As you may expect by the film’s title however, shit’s about to go down for Damien, and said faecal matter comes in the form of the Nazarene, the second coming of Christ. Damien figures out that Christ is due to be reborn on 24 March 1982, so he orders one of his disciples to kill all the baby boys born on that date.

Meanwhile, a group of monks have managed to get hold of the seven holy daggers that are to be used to kill the Antichrist, and so they set about trying to kill Damien. In short, things could be going better for D-Tho.

"Yes, my pram's got all the latest features. The only thing it can't survive is car impact but that seems unlikely"

Sam Neill is undoubtedly the star of the show.

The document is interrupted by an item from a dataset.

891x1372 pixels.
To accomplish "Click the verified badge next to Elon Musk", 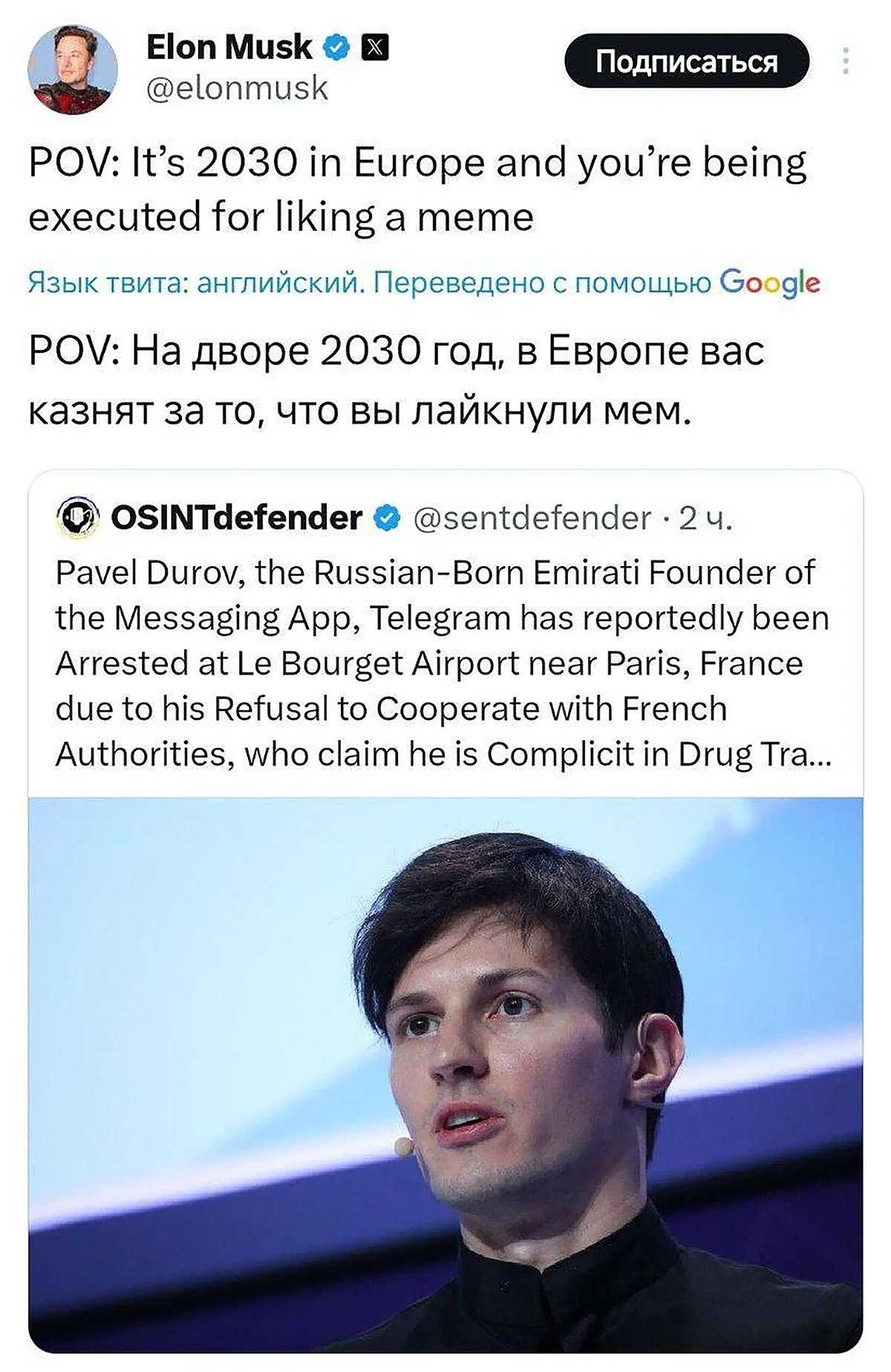I will click(x=336, y=46).
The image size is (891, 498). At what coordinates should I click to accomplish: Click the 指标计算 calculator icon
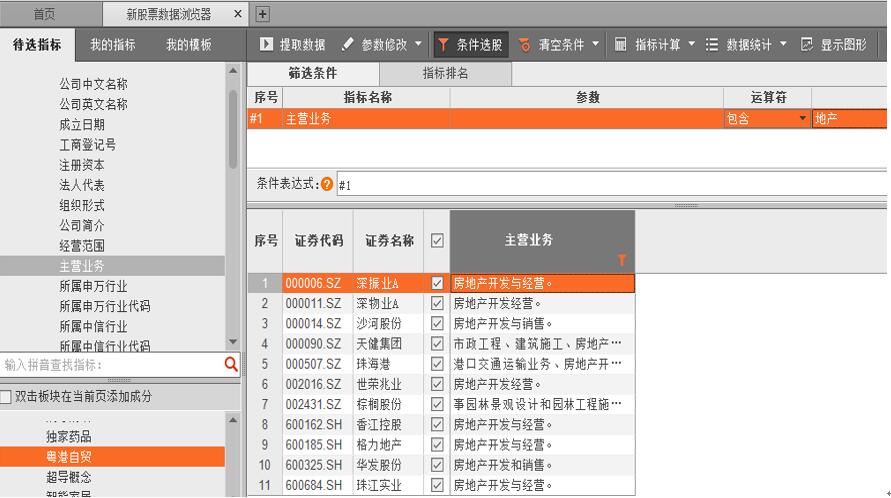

This is the first Omen movie in which Damien starts fully aware of who he is and what he’s capable of, and at times Neill’s performance is unsettling to say the least. It also helps that his character is a complete prick (it goes with the territory, after all) – he seduces a journalist trying to get close to him, while at the same time turning her young son into one of his disciples and getting him to do errands for him.

Stan realised too late that someone had switched his cocaine with gunpowder

That aside however, The Final Conflict is disappointing. It’s a hell of a slow burner – it’ll be half an hour before anything of note starts to happen – and the scenes clearly intended to be the chilling high points are so sloppily handled that they’re fairly ineffective. A car slamming into a baby’s pram should be a shocking moment, but the film is almost impressive in how dull it manages to make what should be a memorable scene.

Rather than the gripping climax to the Omen series it should be, The Final Conflict is a bit of a damp squib. It’s not a terrible film by any means but it’s so devoid of anything truly gripping or memorable that it’s ultimately a bit of an underwhelming end to an otherwise great trilogy.